Material for this exercise:
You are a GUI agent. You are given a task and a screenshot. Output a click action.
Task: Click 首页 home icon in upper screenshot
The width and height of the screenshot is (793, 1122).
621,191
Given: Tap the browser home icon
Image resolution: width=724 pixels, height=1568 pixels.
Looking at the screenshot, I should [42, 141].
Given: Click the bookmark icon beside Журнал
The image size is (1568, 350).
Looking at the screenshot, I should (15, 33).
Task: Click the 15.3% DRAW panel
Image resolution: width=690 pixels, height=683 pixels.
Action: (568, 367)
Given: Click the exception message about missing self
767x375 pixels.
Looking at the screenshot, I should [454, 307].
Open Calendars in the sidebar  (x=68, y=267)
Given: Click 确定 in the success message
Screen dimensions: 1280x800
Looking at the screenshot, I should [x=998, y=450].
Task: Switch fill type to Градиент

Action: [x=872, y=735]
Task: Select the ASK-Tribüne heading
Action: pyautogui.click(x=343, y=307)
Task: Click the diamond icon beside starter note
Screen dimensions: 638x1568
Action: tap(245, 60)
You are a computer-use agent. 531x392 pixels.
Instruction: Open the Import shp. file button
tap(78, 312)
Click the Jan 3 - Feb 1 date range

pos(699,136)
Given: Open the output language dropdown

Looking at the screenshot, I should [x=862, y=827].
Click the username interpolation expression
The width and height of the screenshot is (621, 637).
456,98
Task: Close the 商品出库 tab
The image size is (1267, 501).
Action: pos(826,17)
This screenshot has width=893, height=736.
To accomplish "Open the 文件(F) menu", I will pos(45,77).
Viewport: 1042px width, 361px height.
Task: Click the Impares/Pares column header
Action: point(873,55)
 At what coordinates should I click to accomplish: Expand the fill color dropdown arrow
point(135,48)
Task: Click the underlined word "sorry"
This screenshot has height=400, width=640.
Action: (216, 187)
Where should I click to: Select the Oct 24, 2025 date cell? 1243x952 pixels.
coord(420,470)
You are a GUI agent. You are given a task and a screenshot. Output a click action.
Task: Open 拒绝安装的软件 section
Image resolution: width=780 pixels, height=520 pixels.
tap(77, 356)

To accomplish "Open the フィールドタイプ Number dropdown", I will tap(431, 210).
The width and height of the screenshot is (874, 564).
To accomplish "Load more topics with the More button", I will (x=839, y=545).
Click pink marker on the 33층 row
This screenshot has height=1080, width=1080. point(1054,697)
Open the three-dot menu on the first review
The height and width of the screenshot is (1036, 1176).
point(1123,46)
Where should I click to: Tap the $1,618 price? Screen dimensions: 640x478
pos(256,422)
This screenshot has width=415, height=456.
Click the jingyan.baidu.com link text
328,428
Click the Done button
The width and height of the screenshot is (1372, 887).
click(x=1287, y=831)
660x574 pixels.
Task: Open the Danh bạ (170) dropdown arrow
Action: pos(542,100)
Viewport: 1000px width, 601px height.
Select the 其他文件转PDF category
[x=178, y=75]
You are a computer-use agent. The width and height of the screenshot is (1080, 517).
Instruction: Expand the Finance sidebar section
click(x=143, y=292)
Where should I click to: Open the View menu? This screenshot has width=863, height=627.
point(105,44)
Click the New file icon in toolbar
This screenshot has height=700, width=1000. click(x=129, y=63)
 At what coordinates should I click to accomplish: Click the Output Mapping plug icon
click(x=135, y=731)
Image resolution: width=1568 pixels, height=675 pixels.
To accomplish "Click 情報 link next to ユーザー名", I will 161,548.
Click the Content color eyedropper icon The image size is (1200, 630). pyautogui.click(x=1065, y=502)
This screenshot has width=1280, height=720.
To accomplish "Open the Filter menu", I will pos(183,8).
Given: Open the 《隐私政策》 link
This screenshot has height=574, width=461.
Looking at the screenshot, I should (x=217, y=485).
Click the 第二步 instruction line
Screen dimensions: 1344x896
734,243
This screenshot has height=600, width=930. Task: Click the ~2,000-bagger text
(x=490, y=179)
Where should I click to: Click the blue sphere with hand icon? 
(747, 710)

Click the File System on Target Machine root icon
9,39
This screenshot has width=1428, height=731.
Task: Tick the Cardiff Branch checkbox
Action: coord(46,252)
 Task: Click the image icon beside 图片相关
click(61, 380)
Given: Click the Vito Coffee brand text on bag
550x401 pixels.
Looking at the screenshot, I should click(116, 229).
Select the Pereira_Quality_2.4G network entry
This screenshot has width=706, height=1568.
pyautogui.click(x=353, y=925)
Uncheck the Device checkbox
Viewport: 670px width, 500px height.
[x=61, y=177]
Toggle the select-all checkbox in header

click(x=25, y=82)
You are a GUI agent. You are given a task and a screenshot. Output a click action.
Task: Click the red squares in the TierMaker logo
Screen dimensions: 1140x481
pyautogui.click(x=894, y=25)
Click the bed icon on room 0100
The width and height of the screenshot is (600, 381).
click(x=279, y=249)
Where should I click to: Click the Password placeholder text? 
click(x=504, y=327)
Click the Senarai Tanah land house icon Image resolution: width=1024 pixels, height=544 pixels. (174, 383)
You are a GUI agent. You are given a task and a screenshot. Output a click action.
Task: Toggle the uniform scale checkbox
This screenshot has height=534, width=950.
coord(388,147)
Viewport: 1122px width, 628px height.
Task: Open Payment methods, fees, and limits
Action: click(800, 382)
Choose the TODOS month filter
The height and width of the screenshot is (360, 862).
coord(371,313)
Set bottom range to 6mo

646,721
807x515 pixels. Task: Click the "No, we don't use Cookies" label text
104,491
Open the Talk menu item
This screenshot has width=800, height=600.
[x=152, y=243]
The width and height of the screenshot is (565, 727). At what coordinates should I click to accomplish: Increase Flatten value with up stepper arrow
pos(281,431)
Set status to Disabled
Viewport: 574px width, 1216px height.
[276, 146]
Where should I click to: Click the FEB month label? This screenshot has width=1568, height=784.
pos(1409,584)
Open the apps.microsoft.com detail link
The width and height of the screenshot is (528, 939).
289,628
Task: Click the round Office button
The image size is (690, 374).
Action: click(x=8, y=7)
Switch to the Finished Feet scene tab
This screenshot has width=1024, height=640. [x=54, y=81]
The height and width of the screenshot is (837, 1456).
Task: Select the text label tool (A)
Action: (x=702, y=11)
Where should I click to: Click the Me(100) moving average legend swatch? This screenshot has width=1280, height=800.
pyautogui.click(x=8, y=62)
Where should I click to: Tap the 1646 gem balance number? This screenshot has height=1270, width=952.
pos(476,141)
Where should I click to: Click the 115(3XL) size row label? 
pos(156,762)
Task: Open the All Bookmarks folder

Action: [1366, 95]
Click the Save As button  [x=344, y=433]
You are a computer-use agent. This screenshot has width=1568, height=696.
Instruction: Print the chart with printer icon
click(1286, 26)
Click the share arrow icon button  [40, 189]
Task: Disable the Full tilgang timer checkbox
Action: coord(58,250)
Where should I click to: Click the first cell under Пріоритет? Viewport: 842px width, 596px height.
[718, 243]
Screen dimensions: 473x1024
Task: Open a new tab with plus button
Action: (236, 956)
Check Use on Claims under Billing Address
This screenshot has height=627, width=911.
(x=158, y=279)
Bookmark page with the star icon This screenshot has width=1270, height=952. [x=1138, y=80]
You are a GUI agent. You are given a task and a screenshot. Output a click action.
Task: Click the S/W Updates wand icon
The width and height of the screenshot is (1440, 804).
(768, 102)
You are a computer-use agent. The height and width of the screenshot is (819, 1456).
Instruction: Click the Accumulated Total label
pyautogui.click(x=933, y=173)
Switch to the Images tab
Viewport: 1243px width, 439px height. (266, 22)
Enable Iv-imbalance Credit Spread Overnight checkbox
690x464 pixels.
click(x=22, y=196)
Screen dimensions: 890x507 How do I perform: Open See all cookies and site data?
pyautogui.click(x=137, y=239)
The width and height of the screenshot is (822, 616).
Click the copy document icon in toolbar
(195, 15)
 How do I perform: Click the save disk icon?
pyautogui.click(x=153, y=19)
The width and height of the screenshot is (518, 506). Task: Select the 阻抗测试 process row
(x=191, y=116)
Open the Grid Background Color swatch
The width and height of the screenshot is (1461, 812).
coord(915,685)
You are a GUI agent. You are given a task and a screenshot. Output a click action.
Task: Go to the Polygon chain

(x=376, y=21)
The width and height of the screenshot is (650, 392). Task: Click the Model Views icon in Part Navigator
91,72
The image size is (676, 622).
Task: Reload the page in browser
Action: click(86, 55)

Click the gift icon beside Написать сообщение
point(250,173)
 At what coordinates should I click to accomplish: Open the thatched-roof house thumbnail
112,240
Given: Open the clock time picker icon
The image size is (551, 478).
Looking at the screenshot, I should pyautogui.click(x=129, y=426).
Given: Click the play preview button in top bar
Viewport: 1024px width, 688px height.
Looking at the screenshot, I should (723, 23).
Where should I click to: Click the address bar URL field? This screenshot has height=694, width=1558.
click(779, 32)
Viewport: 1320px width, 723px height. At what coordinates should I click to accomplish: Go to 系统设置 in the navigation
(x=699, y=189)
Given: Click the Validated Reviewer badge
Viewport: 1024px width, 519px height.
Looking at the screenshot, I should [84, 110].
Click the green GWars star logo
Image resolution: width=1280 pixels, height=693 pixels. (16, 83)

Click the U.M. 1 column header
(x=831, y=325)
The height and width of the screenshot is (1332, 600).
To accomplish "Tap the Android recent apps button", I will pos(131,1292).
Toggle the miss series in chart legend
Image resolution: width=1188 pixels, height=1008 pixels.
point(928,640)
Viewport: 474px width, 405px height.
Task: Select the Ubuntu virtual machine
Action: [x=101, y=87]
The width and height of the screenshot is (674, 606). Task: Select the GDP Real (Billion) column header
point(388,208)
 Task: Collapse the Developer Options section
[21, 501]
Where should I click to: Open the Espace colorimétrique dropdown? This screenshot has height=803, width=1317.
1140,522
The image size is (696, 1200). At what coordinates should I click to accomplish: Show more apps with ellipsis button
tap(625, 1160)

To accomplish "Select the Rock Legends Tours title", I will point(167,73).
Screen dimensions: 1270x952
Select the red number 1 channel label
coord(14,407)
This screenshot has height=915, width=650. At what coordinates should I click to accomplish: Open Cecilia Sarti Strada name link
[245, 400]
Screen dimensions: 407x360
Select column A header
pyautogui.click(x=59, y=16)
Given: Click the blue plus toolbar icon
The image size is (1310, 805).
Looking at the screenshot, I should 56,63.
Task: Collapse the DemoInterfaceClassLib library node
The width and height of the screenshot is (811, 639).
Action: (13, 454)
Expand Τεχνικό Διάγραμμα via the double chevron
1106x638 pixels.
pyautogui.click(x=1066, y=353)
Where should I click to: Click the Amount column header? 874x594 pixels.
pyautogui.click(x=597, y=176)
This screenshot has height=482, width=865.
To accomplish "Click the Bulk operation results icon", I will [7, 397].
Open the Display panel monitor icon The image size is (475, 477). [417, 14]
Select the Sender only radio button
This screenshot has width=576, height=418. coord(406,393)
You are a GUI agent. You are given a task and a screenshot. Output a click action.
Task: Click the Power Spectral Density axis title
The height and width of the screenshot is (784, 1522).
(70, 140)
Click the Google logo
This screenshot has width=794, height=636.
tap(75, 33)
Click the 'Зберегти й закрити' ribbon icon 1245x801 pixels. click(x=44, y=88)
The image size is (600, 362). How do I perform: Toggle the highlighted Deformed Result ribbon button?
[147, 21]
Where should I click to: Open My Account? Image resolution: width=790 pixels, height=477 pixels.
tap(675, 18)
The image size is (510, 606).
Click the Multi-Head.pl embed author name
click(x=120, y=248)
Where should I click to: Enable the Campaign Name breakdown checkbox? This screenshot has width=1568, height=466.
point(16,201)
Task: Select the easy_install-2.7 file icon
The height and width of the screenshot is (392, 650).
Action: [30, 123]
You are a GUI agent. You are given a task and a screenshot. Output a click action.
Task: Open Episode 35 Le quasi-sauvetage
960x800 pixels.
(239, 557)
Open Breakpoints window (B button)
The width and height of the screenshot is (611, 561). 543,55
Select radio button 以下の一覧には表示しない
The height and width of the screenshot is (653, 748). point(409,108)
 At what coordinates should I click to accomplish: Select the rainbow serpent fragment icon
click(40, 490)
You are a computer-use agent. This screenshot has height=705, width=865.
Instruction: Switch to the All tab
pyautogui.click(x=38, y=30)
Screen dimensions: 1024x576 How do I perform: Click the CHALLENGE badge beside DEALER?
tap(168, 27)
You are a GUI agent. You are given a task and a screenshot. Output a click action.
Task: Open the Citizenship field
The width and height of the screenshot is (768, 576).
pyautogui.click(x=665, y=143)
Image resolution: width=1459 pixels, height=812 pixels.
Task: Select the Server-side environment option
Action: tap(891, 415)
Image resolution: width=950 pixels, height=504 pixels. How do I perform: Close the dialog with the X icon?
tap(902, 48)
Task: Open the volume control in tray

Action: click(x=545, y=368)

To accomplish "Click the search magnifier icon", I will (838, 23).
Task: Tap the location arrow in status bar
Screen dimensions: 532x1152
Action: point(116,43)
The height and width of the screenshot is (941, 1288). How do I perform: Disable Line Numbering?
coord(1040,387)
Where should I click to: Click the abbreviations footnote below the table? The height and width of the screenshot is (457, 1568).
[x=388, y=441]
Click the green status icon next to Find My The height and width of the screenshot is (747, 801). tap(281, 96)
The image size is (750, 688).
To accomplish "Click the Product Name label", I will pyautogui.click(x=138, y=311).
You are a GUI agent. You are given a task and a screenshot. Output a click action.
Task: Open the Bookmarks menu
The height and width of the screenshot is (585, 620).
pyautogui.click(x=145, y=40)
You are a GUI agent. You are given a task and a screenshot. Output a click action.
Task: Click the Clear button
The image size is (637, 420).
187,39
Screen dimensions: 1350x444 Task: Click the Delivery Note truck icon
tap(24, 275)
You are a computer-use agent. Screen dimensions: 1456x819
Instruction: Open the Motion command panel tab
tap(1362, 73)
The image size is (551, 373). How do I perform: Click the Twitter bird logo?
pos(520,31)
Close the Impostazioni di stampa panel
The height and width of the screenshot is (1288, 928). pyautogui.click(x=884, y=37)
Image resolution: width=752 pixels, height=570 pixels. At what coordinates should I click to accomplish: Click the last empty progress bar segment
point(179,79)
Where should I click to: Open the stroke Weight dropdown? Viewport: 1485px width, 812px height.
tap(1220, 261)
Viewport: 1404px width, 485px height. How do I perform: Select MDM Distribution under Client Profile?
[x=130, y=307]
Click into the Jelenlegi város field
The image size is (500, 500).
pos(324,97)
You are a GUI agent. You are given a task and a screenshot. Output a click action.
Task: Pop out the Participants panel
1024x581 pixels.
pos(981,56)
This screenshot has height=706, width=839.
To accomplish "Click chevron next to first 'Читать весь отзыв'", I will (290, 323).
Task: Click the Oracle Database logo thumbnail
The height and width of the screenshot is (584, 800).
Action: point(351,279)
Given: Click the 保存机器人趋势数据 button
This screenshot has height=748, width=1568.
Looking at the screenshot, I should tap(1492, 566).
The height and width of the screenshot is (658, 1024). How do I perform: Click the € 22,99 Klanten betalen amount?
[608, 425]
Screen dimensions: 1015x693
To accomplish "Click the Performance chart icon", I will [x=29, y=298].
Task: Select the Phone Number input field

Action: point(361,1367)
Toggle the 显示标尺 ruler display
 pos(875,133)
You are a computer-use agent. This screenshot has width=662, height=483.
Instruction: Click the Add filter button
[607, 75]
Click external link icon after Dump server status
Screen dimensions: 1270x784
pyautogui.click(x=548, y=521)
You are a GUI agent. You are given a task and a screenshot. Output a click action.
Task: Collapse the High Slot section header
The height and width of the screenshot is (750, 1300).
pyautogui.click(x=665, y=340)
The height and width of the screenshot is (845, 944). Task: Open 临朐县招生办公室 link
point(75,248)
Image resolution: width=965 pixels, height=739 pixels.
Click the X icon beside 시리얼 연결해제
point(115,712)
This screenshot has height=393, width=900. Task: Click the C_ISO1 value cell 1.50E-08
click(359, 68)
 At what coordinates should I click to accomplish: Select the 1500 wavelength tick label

What you have to do: Looking at the data above, return every line from the one with "Viewport: 1404px width, 485px" down to the one with "Image resolution: width=965", exactly and inclusively.

Written solution:
Viewport: 1404px width, 485px height. How do I perform: Select MDM Distribution under Client Profile?
[x=130, y=307]
Click into the Jelenlegi város field
The image size is (500, 500).
pos(324,97)
You are a GUI agent. You are given a task and a screenshot. Output a click action.
Task: Pop out the Participants panel
1024x581 pixels.
pos(981,56)
This screenshot has height=706, width=839.
To accomplish "Click chevron next to first 'Читать весь отзыв'", I will (290, 323).
Task: Click the Oracle Database logo thumbnail
The height and width of the screenshot is (584, 800).
Action: point(351,279)
Given: Click the 保存机器人趋势数据 button
This screenshot has height=748, width=1568.
Looking at the screenshot, I should tap(1492, 566).
The height and width of the screenshot is (658, 1024). How do I perform: Click the € 22,99 Klanten betalen amount?
[608, 425]
Screen dimensions: 1015x693
To accomplish "Click the Performance chart icon", I will [x=29, y=298].
Task: Select the Phone Number input field

Action: point(361,1367)
Toggle the 显示标尺 ruler display
 pos(875,133)
You are a computer-use agent. This screenshot has width=662, height=483.
Instruction: Click the Add filter button
[607, 75]
Click external link icon after Dump server status
Screen dimensions: 1270x784
pyautogui.click(x=548, y=521)
You are a GUI agent. You are given a task and a screenshot. Output a click action.
Task: Collapse the High Slot section header
The height and width of the screenshot is (750, 1300).
pyautogui.click(x=665, y=340)
The height and width of the screenshot is (845, 944). Task: Open 临朐县招生办公室 link
point(75,248)
Image resolution: width=965 pixels, height=739 pixels.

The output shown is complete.